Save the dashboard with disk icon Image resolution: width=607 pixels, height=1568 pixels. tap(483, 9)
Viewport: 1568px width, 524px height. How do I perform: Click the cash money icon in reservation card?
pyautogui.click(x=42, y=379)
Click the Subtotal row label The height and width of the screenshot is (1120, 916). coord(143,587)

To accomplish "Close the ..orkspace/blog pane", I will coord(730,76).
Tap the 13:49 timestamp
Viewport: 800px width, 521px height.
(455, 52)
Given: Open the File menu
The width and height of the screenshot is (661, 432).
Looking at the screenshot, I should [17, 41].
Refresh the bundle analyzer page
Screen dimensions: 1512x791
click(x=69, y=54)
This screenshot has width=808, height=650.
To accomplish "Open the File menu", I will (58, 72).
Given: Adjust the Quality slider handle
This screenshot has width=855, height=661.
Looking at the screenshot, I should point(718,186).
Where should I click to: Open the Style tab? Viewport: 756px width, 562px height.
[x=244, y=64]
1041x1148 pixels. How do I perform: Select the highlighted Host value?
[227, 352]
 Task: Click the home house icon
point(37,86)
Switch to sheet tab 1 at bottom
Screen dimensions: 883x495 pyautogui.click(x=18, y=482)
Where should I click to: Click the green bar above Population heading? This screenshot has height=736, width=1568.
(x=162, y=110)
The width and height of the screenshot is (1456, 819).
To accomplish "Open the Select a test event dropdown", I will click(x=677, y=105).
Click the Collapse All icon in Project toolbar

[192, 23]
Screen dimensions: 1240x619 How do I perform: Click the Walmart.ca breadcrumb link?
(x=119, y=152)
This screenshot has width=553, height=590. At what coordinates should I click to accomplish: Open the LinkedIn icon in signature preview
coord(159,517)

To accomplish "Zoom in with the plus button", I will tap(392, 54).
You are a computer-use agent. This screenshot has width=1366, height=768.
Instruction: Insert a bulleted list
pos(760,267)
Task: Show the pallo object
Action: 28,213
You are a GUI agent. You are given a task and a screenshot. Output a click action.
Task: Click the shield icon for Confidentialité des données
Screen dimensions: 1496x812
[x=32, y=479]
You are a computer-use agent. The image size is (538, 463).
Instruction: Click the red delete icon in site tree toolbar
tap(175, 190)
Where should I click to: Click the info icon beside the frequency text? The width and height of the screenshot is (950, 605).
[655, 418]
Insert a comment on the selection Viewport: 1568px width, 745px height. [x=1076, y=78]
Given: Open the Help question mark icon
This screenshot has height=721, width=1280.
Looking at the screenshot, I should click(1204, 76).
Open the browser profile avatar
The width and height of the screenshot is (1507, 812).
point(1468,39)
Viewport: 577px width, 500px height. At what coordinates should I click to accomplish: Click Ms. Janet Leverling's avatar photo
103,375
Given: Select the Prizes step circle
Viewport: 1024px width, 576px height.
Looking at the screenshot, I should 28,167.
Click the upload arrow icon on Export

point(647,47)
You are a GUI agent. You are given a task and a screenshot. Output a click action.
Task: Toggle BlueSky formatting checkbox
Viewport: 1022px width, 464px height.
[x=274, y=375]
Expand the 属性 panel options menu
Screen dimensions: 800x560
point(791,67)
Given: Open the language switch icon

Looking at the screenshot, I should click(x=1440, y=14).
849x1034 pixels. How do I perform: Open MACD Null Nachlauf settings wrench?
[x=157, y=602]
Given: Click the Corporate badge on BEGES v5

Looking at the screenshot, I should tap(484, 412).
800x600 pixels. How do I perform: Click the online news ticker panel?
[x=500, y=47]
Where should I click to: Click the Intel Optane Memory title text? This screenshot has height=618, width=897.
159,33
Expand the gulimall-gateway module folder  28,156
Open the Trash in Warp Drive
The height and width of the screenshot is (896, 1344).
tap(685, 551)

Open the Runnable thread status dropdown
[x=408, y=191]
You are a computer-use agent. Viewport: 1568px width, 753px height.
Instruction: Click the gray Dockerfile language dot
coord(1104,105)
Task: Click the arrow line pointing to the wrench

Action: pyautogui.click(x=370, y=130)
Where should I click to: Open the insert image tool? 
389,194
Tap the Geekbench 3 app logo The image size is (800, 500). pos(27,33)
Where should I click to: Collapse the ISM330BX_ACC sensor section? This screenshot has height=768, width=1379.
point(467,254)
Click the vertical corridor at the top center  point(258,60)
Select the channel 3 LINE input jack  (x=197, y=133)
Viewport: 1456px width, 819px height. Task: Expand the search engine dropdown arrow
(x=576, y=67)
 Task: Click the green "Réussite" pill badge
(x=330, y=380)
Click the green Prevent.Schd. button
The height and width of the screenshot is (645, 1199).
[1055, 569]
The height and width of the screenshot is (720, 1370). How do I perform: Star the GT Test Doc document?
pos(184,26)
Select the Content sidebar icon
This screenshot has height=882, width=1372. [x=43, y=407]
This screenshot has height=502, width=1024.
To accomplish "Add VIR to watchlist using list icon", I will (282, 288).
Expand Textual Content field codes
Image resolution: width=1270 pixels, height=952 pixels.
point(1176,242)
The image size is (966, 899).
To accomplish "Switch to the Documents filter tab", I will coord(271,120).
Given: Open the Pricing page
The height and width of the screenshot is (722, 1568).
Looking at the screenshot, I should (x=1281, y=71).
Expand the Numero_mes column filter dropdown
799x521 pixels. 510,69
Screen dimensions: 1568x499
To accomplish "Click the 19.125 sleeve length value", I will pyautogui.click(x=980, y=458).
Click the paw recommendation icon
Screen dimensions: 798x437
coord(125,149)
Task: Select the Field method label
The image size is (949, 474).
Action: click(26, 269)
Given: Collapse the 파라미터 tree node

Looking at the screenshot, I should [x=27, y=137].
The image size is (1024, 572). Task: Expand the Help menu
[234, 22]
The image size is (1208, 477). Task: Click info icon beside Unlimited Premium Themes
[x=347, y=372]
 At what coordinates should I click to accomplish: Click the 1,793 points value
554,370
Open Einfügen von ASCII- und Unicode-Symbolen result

### Exercise
Render these entries as a JSON list of strings, one per line, skipping blank lines.

### Expected answer
[
  "Save the dashboard with disk icon Image resolution: width=607 pixels, height=1568 pixels. tap(483, 9)",
  "Viewport: 1568px width, 524px height. How do I perform: Click the cash money icon in reservation card?",
  "pyautogui.click(x=42, y=379)",
  "Click the Subtotal row label The height and width of the screenshot is (1120, 916). coord(143,587)",
  "To accomplish \"Close the ..orkspace/blog pane\", I will coord(730,76).",
  "Tap the 13:49 timestamp",
  "Viewport: 800px width, 521px height.",
  "(455, 52)",
  "Given: Open the File menu",
  "The width and height of the screenshot is (661, 432).",
  "Looking at the screenshot, I should [17, 41].",
  "Refresh the bundle analyzer page",
  "Screen dimensions: 1512x791",
  "click(x=69, y=54)",
  "This screenshot has width=808, height=650.",
  "To accomplish \"Open the File menu\", I will (58, 72).",
  "Given: Adjust the Quality slider handle",
  "This screenshot has width=855, height=661.",
  "Looking at the screenshot, I should point(718,186).",
  "Where should I click to: Open the Style tab? Viewport: 756px width, 562px height.",
  "[x=244, y=64]",
  "1041x1148 pixels. How do I perform: Select the highlighted Host value?",
  "[227, 352]",
  " Task: Click the home house icon",
  "point(37,86)",
  "Switch to sheet tab 1 at bottom",
  "Screen dimensions: 883x495 pyautogui.click(x=18, y=482)",
  "Where should I click to: Click the green bar above Population heading? This screenshot has height=736, width=1568.",
  "(x=162, y=110)",
  "The width and height of the screenshot is (1456, 819).",
  "To accomplish \"Open the Select a test event dropdown\", I will click(x=677, y=105).",
  "Click the Collapse All icon in Project toolbar",
  "[192, 23]",
  "Screen dimensions: 1240x619 How do I perform: Click the Walmart.ca breadcrumb link?",
  "(x=119, y=152)",
  "This screenshot has width=553, height=590. At what coordinates should I click to accomplish: Open the LinkedIn icon in signature preview",
  "coord(159,517)",
  "To accomplish \"Zoom in with the plus button\", I will tap(392, 54).",
  "You are a computer-use agent. This screenshot has width=1366, height=768.",
  "Instruction: Insert a bulleted list",
  "pos(760,267)",
  "Task: Show the pallo object",
  "Action: 28,213",
  "You are a GUI agent. You are given a task and a screenshot. Output a click action.",
  "Task: Click the shield icon for Confidentialité des données",
  "Screen dimensions: 1496x812",
  "[x=32, y=479]",
  "You are a computer-use agent. The image size is (538, 463).",
  "Instruction: Click the red delete icon in site tree toolbar",
  "tap(175, 190)",
  "Where should I click to: Click the info icon beside the frequency text? The width and height of the screenshot is (950, 605).",
  "[655, 418]",
  "Insert a comment on the selection Viewport: 1568px width, 745px height. [x=1076, y=78]",
  "Given: Open the Help question mark icon",
  "This screenshot has height=721, width=1280.",
  "Looking at the screenshot, I should click(1204, 76).",
  "Open the browser profile avatar",
  "The width and height of the screenshot is (1507, 812).",
  "point(1468,39)",
  "Viewport: 577px width, 500px height. At what coordinates should I click to accomplish: Click Ms. Janet Leverling's avatar photo",
  "103,375",
  "Given: Select the Prizes step circle",
  "Viewport: 1024px width, 576px height.",
  "Looking at the screenshot, I should 28,167.",
  "Click the upload arrow icon on Export",
  "point(647,47)",
  "You are a GUI agent. You are given a task and a screenshot. Output a click action.",
  "Task: Toggle BlueSky formatting checkbox",
  "Viewport: 1022px width, 464px height.",
  "[x=274, y=375]",
  "Expand the 属性 panel options menu",
  "Screen dimensions: 800x560",
  "point(791,67)",
  "Given: Open the language switch icon",
  "Looking at the screenshot, I should click(x=1440, y=14).",
  "849x1034 pixels. How do I perform: Open MACD Null Nachlauf settings wrench?",
  "[x=157, y=602]",
  "Given: Click the Corporate badge on BEGES v5",
  "Looking at the screenshot, I should tap(484, 412).",
  "800x600 pixels. How do I perform: Click the online news ticker panel?",
  "[x=500, y=47]",
  "Where should I click to: Click the Intel Optane Memory title text? This screenshot has height=618, width=897.",
  "159,33",
  "Expand the gulimall-gateway module folder  28,156",
  "Open the Trash in Warp Drive",
  "The height and width of the screenshot is (896, 1344).",
  "tap(685, 551)",
  "Open the Runnable thread status dropdown",
  "[x=408, y=191]",
  "You are a computer-use agent. Viewport: 1568px width, 753px height.",
  "Instruction: Click the gray Dockerfile language dot",
  "coord(1104,105)",
  "Task: Click the arrow line pointing to the wrench",
  "Action: pyautogui.click(x=370, y=130)",
  "Where should I click to: Open the insert image tool? ",
  "389,194",
  "Tap the Geekbench 3 app logo The image size is (800, 500). pos(27,33)",
  "Where should I click to: Collapse the ISM330BX_ACC sensor section? This screenshot has height=768, width=1379.",
  "point(467,254)",
  "Click the vertical corridor at the top center  point(258,60)",
  "Select the channel 3 LINE input jack  (x=197, y=133)",
  "Viewport: 1456px width, 819px height. Task: Expand the search engine dropdown arrow",
  "(x=576, y=67)",
  " Task: Click the green \"Réussite\" pill badge",
  "(x=330, y=380)",
  "Click the green Prevent.Schd. button",
  "The height and width of the screenshot is (645, 1199).",
  "[1055, 569]",
  "The height and width of the screenshot is (720, 1370). How do I perform: Star the GT Test Doc document?",
  "pos(184,26)",
  "Select the Content sidebar icon",
  "This screenshot has height=882, width=1372. [x=43, y=407]",
  "This screenshot has height=502, width=1024.",
  "To accomplish \"Add VIR to watchlist using list icon\", I will (282, 288).",
  "Expand Textual Content field codes",
  "Image resolution: width=1270 pixels, height=952 pixels.",
  "point(1176,242)",
  "The image size is (966, 899).",
  "To accomplish \"Switch to the Documents filter tab\", I will coord(271,120).",
  "Given: Open the Pricing page",
  "The height and width of the screenshot is (722, 1568).",
  "Looking at the screenshot, I should (x=1281, y=71).",
  "Expand the Numero_mes column filter dropdown",
  "799x521 pixels. 510,69",
  "Screen dimensions: 1568x499",
  "To accomplish \"Click the 19.125 sleeve length value\", I will pyautogui.click(x=980, y=458).",
  "Click the paw recommendation icon",
  "Screen dimensions: 798x437",
  "coord(125,149)",
  "Task: Select the Field method label",
  "The image size is (949, 474).",
  "Action: click(26, 269)",
  "Given: Collapse the 파라미터 tree node",
  "Looking at the screenshot, I should [x=27, y=137].",
  "The image size is (1024, 572). Task: Expand the Help menu",
  "[234, 22]",
  "The image size is (1208, 477). Task: Click info icon beside Unlimited Premium Themes",
  "[x=347, y=372]",
  " At what coordinates should I click to accomplish: Click the 1,793 points value",
  "554,370",
  "Open Einfügen von ASCII- und Unicode-Symbolen result"
]